** SOURCE RECORDS follows **
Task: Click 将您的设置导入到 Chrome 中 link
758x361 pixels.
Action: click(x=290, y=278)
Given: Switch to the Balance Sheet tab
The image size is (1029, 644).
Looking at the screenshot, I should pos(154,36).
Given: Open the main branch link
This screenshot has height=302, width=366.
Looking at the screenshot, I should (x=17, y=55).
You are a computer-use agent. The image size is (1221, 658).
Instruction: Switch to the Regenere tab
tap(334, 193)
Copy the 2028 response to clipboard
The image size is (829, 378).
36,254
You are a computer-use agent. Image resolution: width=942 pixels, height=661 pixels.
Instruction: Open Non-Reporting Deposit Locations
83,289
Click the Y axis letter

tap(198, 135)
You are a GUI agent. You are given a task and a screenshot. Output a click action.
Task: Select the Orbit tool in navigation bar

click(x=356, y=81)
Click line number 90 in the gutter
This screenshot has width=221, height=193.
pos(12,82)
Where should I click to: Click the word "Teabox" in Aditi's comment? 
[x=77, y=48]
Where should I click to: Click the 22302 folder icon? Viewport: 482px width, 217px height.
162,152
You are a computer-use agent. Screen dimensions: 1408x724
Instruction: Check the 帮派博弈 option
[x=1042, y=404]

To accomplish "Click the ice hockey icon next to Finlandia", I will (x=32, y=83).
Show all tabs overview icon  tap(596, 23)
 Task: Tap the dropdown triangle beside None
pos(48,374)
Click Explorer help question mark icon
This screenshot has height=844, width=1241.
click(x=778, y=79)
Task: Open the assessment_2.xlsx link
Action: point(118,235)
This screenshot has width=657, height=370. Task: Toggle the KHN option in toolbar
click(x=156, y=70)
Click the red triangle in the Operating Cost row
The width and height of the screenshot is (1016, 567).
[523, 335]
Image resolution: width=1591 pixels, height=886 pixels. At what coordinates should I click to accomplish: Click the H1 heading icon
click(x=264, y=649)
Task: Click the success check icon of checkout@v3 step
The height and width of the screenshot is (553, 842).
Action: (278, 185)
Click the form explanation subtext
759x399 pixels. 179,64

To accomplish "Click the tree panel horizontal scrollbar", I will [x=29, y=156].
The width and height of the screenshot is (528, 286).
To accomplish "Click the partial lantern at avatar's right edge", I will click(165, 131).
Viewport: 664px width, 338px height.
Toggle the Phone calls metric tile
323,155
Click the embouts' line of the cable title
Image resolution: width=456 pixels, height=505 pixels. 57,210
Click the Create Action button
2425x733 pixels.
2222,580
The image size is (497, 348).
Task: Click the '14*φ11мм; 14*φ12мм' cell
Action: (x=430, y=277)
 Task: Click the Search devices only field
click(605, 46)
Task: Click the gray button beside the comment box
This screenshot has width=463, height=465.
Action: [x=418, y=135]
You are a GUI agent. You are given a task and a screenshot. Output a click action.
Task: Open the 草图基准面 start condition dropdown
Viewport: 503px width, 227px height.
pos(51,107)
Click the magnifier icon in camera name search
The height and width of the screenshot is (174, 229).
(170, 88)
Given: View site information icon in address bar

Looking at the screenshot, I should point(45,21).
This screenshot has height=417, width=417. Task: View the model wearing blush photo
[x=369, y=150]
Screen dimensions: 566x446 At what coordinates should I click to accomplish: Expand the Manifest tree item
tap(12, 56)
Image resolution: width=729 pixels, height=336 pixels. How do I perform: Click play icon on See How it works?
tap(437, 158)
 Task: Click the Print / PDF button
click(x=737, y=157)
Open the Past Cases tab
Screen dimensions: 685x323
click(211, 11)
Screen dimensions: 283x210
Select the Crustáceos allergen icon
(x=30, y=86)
** End of SOURCE RECORDS **
→ TASK
Going through the entries above, count the lines that include "will" and state only the result.

→ RESPONSE AREA
3